Stored data entries
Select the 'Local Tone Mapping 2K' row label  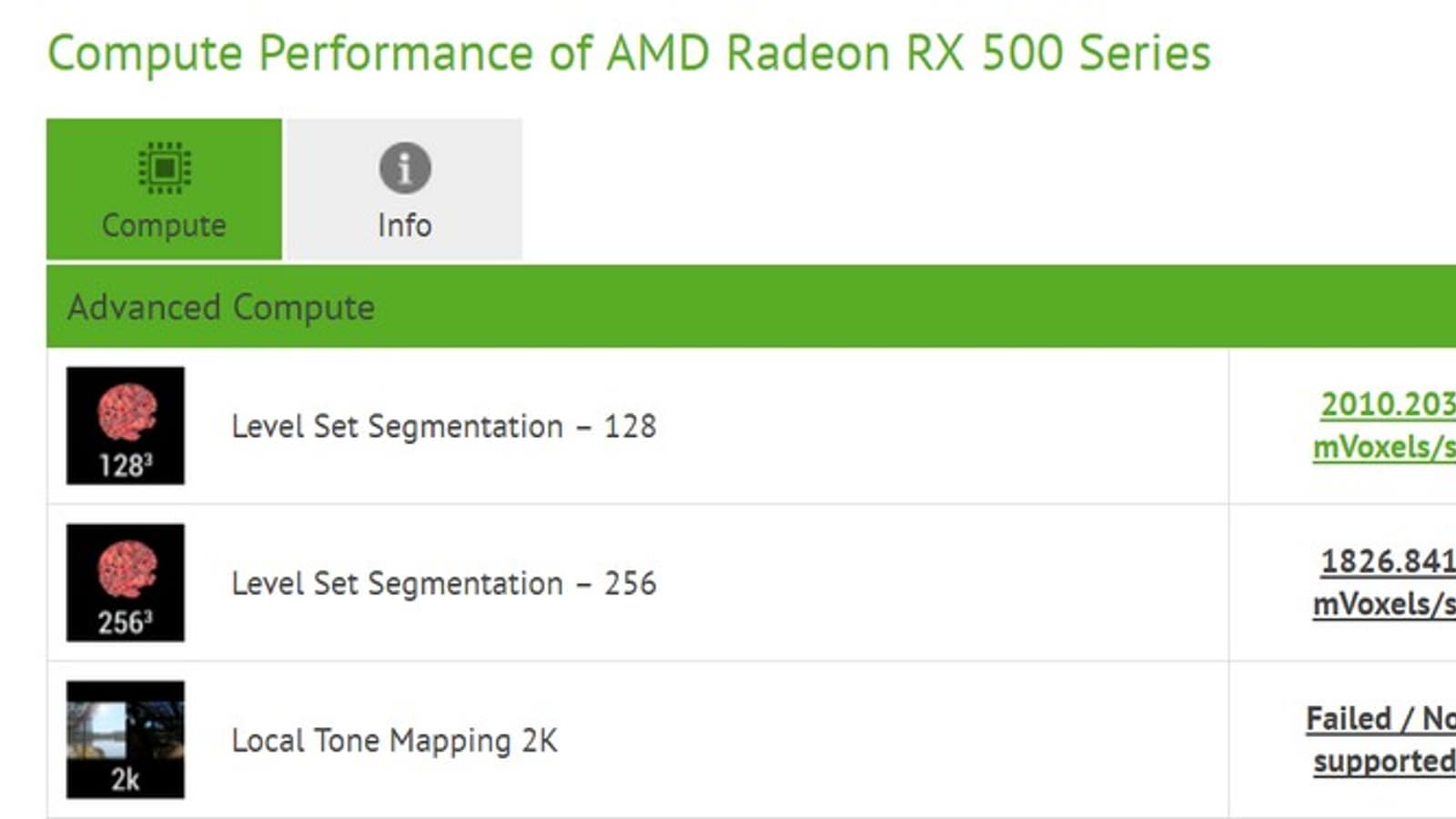[394, 741]
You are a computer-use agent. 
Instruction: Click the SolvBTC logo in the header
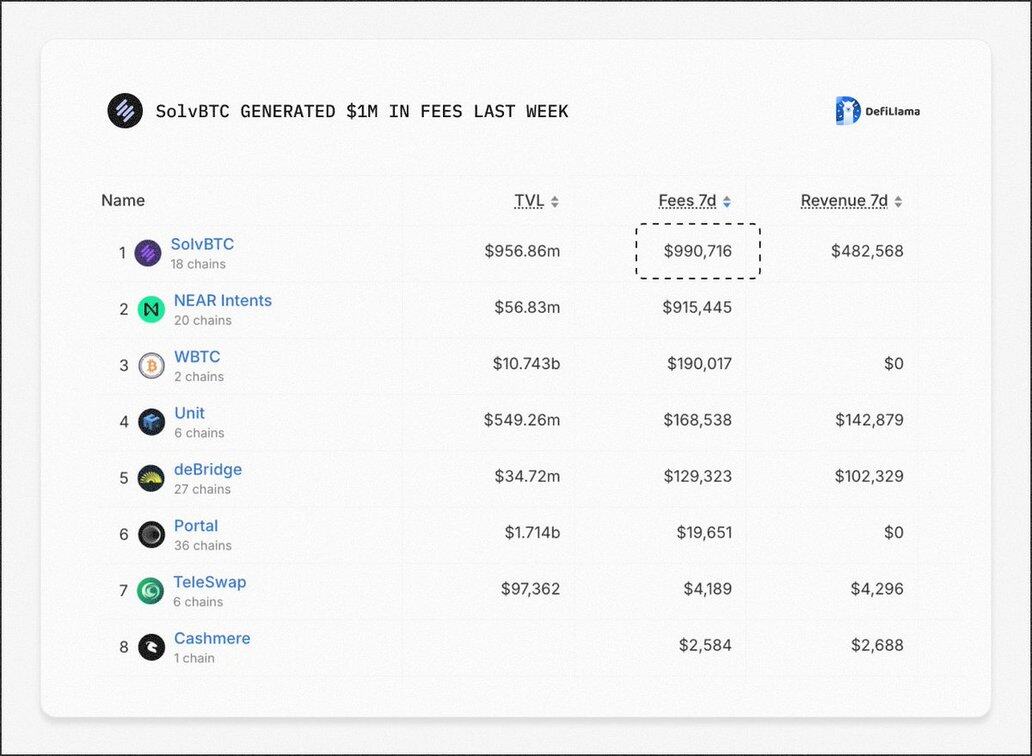coord(125,111)

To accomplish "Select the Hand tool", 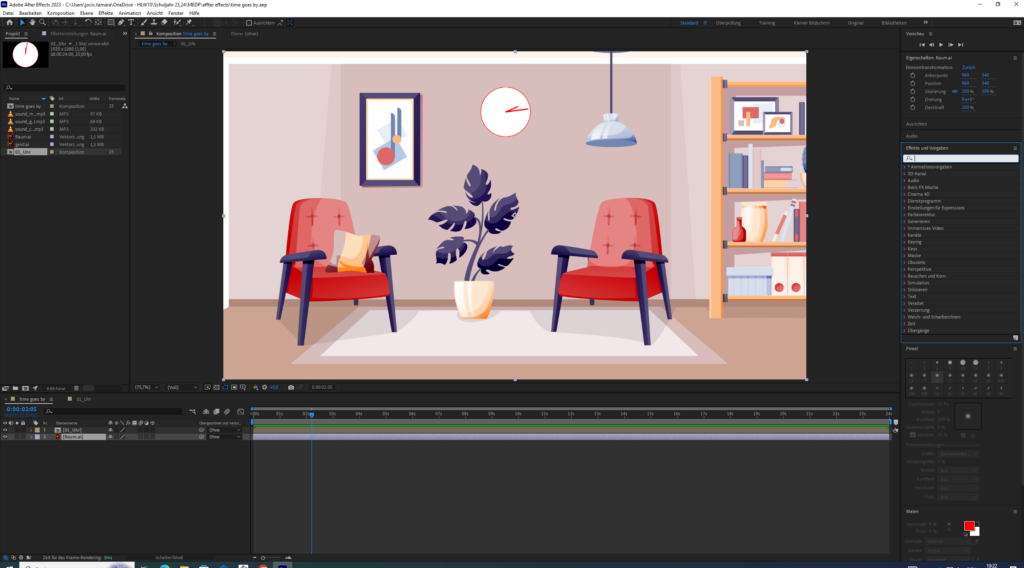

> **Aim of the task**
Your answer must be an exact copy of the lines from the line with "You are a computer-use agent." to the final line of the data, both ends included, and no pictures.

> **Written solution**
You are a computer-use agent. 
Instruction: Click the SolvBTC logo in the header
coord(125,111)

To accomplish "Select the Hand tool", 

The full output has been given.